纵坐标：以UC为条件下与CD相关的SNPs的-log10cFDR；横坐标：常染色体编号以及对应的位置；红线以上的点：cFDR小于0.01的SNPs

图3以UC为条件的CD的曼哈顿图

2.4UC和CD同有相关位点分析结果共有75个多效性SNPs与UC和CD均有关，分别位于19条染色体上(图4)。其中，有22个SNPs是新识别的和53个SNPs已经被报道[1,8,13,16]。有3个新识别的SNPs被报道与RA或银屑病(Psoriasis)有关。这75个多效性的SNPs被标注了87个基因，其中有36个基因与这两种疾病都相关[1,3,16-17]。有11个新识别的SNPs被标注到了与UC和CD都相关的基因上，见表1。

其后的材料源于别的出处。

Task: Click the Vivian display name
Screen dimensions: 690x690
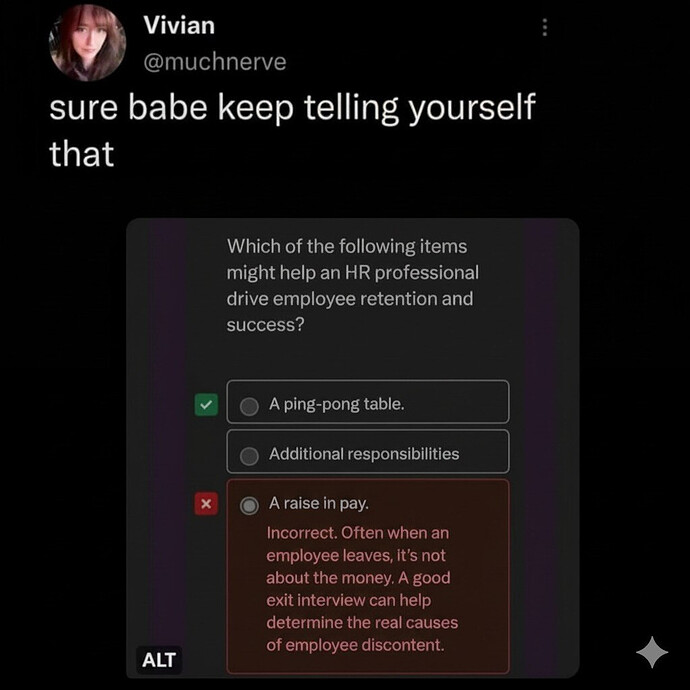Action: (x=179, y=25)
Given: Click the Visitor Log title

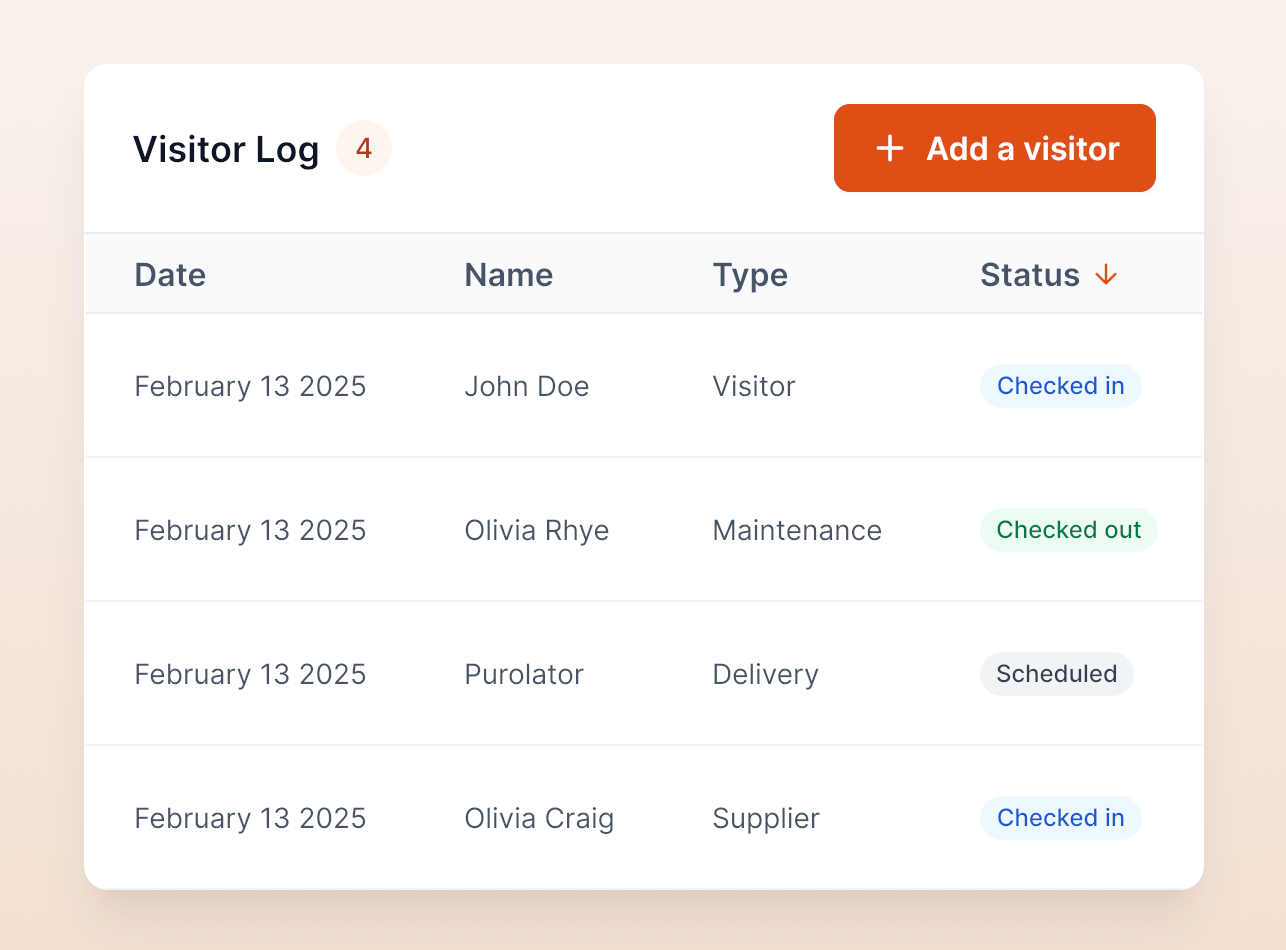Looking at the screenshot, I should 226,149.
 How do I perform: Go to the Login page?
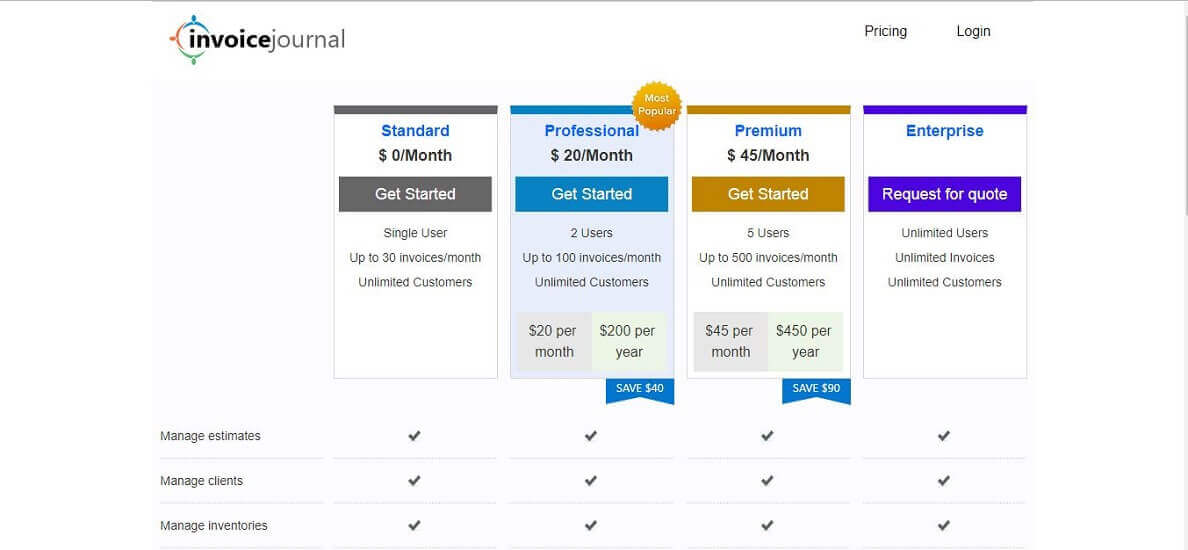[x=973, y=31]
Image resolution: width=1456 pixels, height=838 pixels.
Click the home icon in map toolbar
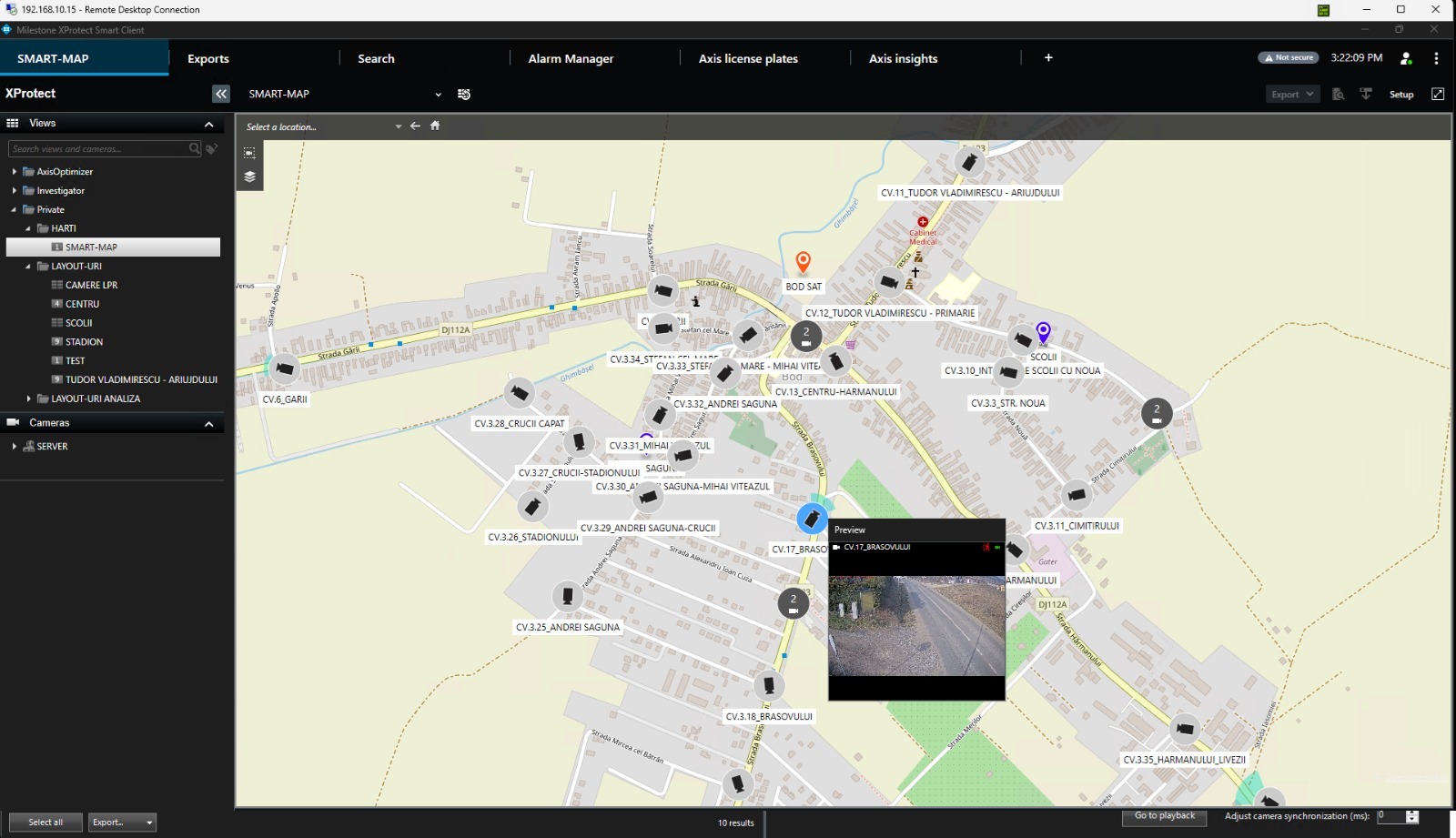[435, 126]
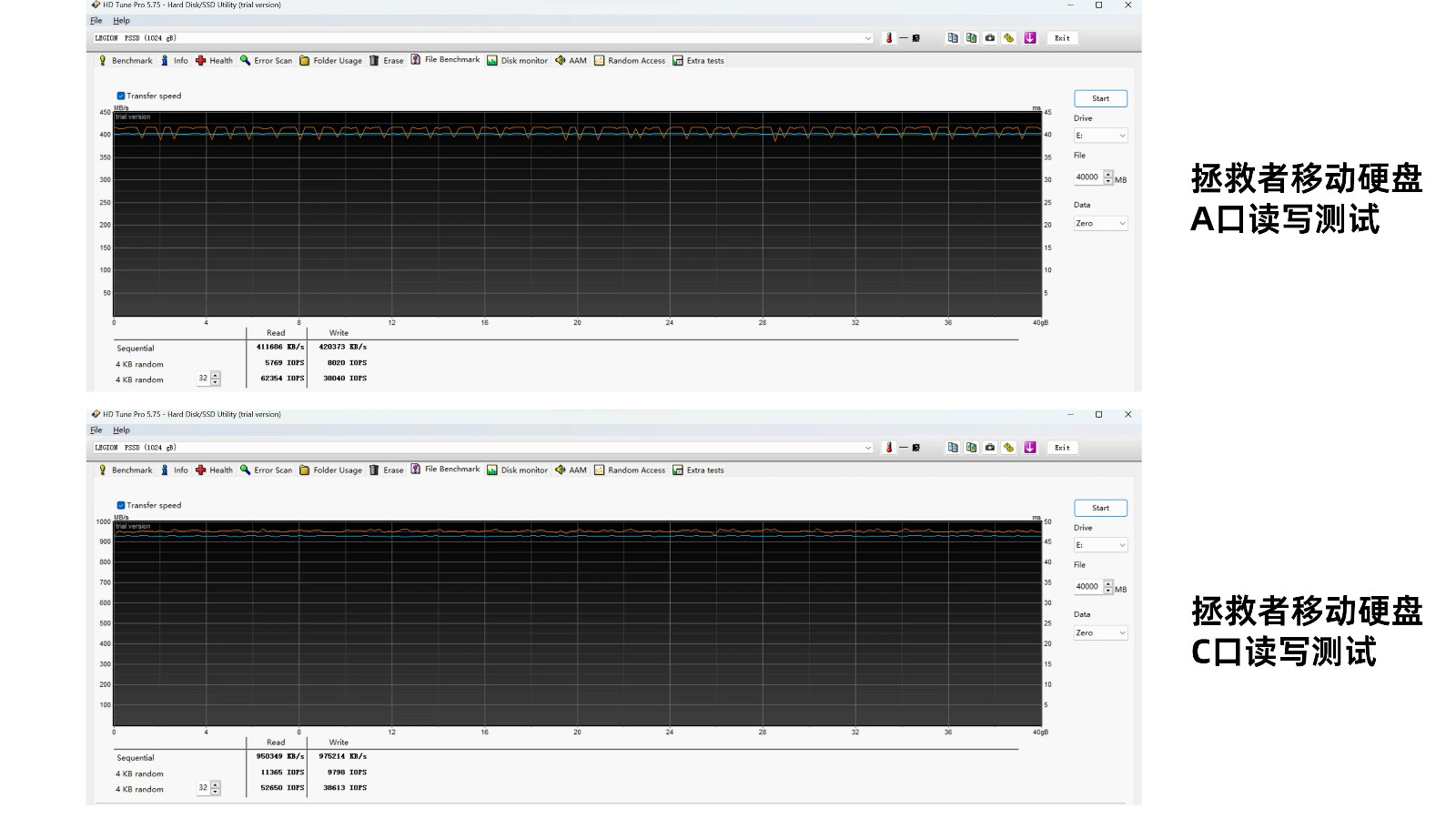Open the Health tab in top window

pos(214,61)
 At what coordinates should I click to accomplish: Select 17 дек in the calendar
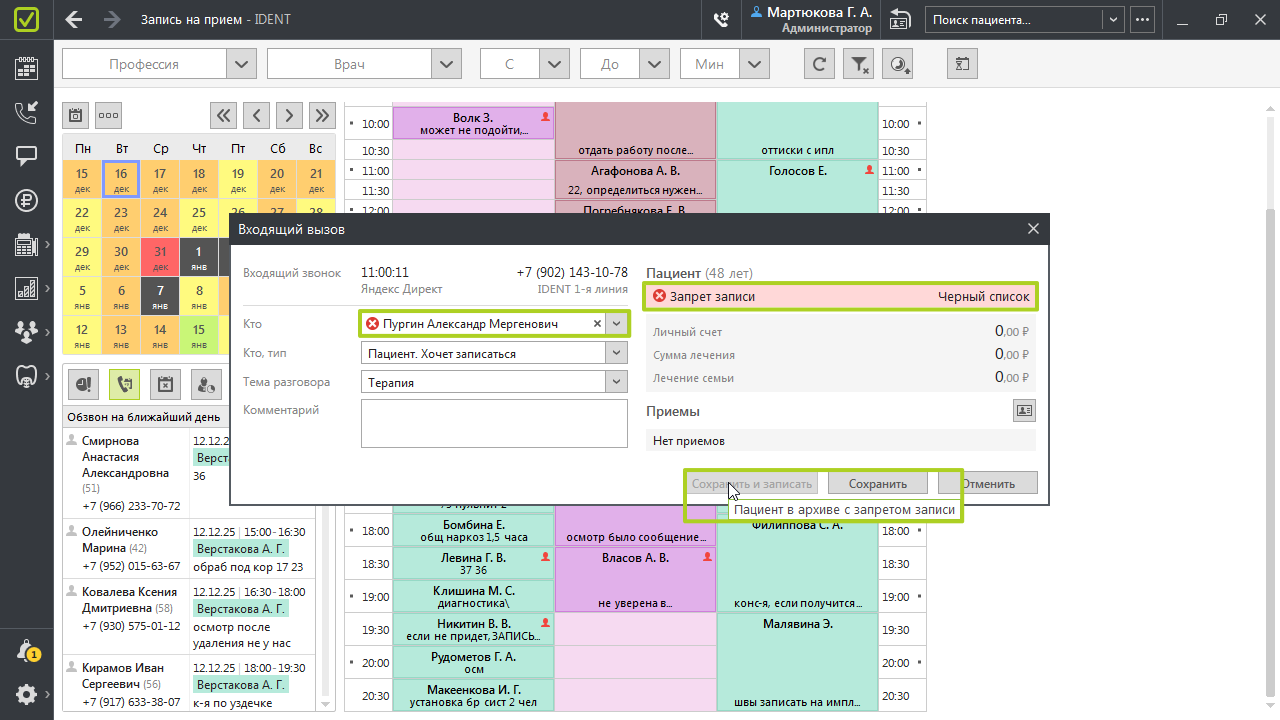tap(160, 180)
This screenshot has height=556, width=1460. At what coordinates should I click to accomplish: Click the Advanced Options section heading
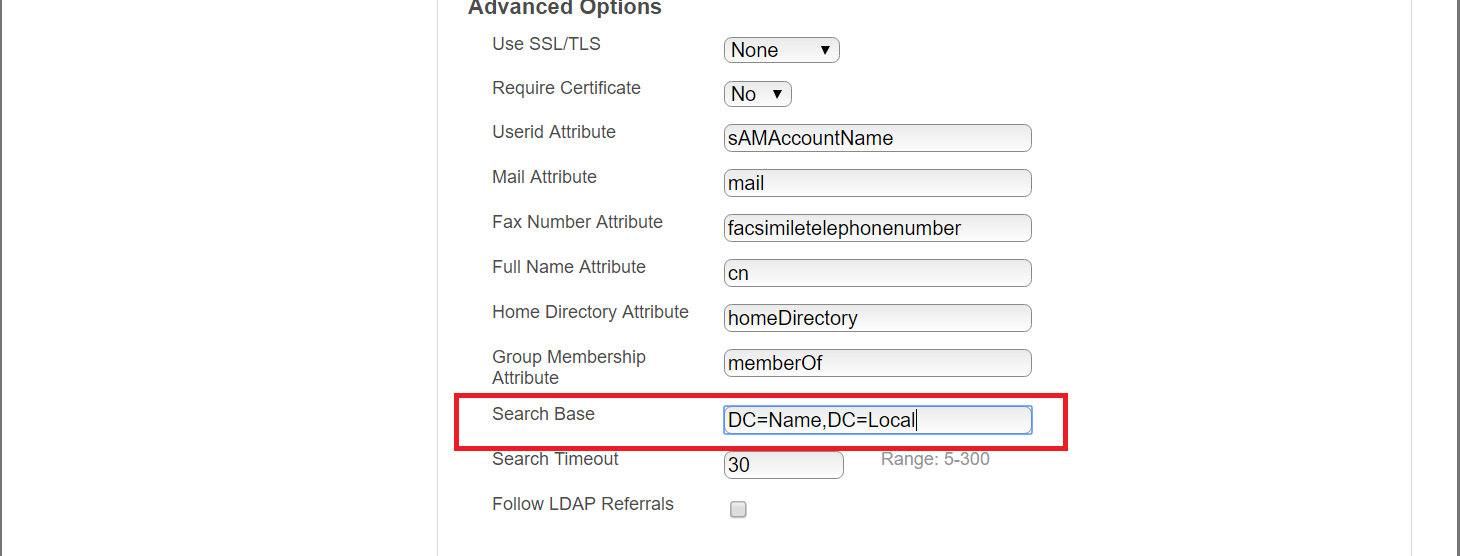click(565, 9)
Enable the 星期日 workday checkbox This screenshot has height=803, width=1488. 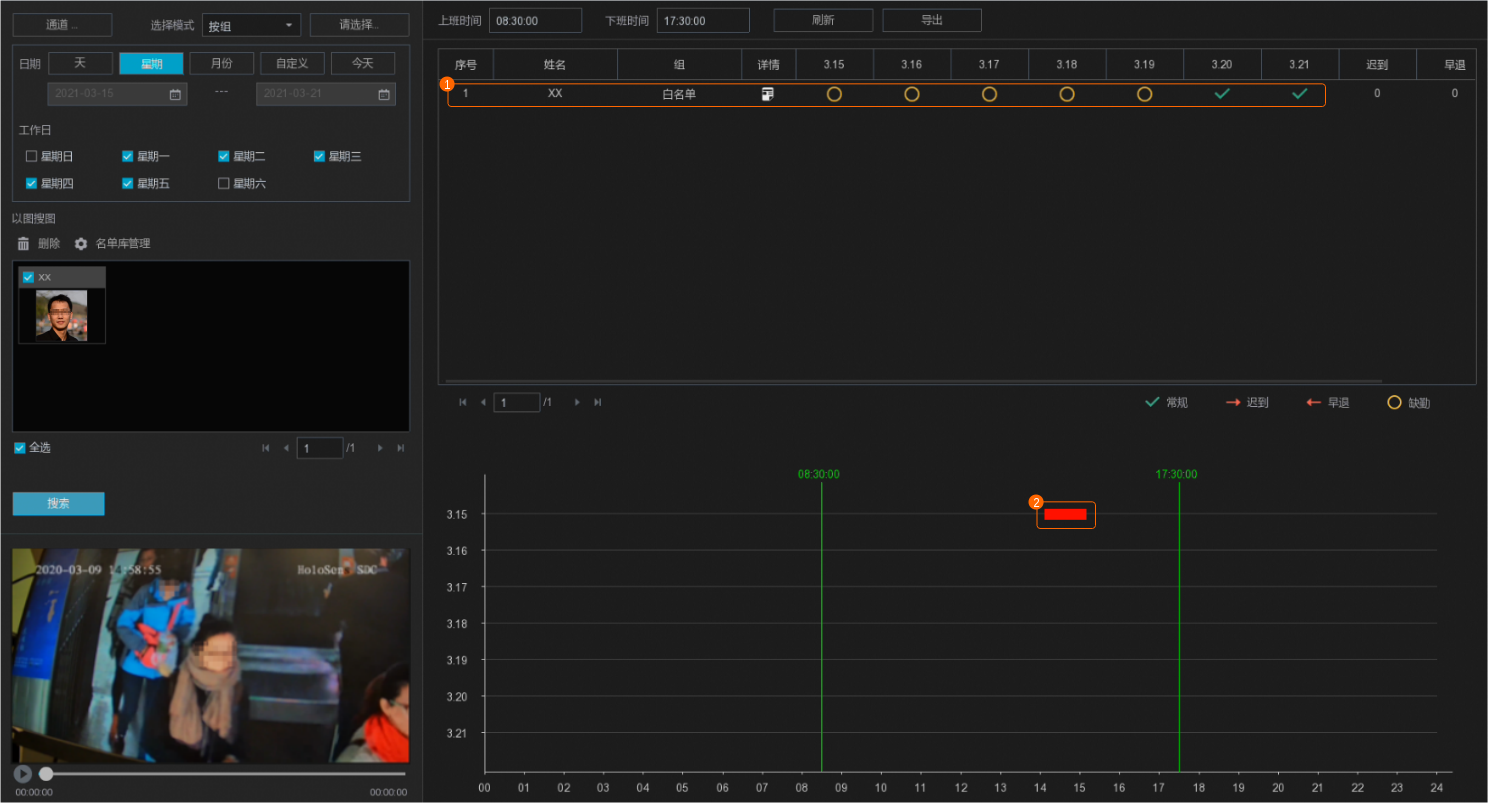tap(31, 156)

纵坐标：与UC和CD均相关的SNPs的-log10ccFDR；横坐标：常染色体编号以及对应的位置；红线以上的点：ccFDR小于0.01的SNPs

图4 CD和UC的联合曼哈顿图表1 新识别的UC和CD共相关位点

#：被报道和RA或银屑病相关

3 讨论

利用cFDR新识别的SNPs中有一部分被标注在和IBD相关的基因上，有些SNPs位于基因间或非编码区，有些SNPs是位于疾病相关基因的编码区甚至是UTR3或UTR5，如果这些位点发生突变，影响基因表达的可能性就会很大，那么这一部分的SNPs和疾病真实相关的可能性就会很大，这个结果也从侧面证明了cFDR方法的可靠性。例如，本研究中一个和CD相关的SNP rs1738074，它的cFDR=0.008 8，位于CHR6的BP为159465977，且被标注在基因TAGAP(Gene ID：117289)的UTR5区域，该基因和一些自身免疫性疾病是相关的，如类风湿关节炎(Rheumatoid Arthritis, RA)，乳糜泻和多发性硬化[18-19]，而且这个基因被报道和CD是相关的[20]，如果该位点发生突变，很可能通过影响基因TAGAP的表达进而对疾病的发生造成影响，且该基因同时和一些自身免疫性疾病相关，这与临床数据显示的IBD常伴有一些自神免疫性疾病相符合。同时进一步证明使用的cFDR分析方法可以更加有效的识别与疾病相关的位点。另外，有两个SNP rs3812609和SNP rs6563在本研究中被识别出与CD和UC都相关，它们对应的ccFDR分别为0.005 6和0.000 66，这两个位点均位于CHR 9上，BP分别为139408892和139389184，两者的LD度量r2=0.032且rs3812609位于基因NOTCH1(Gene ID: 4851)的内含子区域，rs6563位于该基因的UTR3区域。而对于基因NOTCH1而言，它是编码了NOTCH家族的单通道跨膜受体[21-22]；NOTCH信号通路是一种高度保守的细胞间信号通路，它在及时的细胞谱系规范中扮演着重要的角色，包括内分泌和外分泌腺的胰腺和来自共同的淋巴细胞前体T细胞谱系血统继承，而且有研究[23-24]表明NOTCH信号通路的失调或故障会对肠道的健康造成很大的影响。而且这个基因在之前的研究中已被报道与UC和CD都相关[25]。

本研究通过使用cFDR方法，识别出了22个与两个疾病都相关的遗传位点，这些新发现为探索UC和CD同有的致病机制提供了新的见解，并为进一步的实验研究提供了可能的线索。但本研究也存在一定的局限性：首先，由于缺乏详细的个人样本数据，没有多效性位点对表型影响方向的信息；此外，因为无法获得样本的临床数据资料，无法将识别的遗传位点与临床结果联系起来；最后，因为本研究中使用的是汇总数据的一个子集，所以研究的结果中并没有包含发现所有之前已报道的与CD和UC有关的位点和基因，且由于在对SNPs进行修剪的过程中，删除掉了那些具有较小MAF的SNPs，这会削弱cFDR方法对罕见变异的识别能力。因此，我们的这些新发现还需要更多的临床数据资料和对应的生物实验研究来做进一步验证。

总之，通过利用cFDR方法将UC和CD的GWAS数据进行二次挖掘，研究发现UC和CD之间的存在很强的多效性富集现象，并且识别出22个两者共有的多效性遗传位点。这些识别出的UC和CD之间的多效性遗传位点，可能会为研究这两个疾病之间共同的遗传机制供新的见解或线索。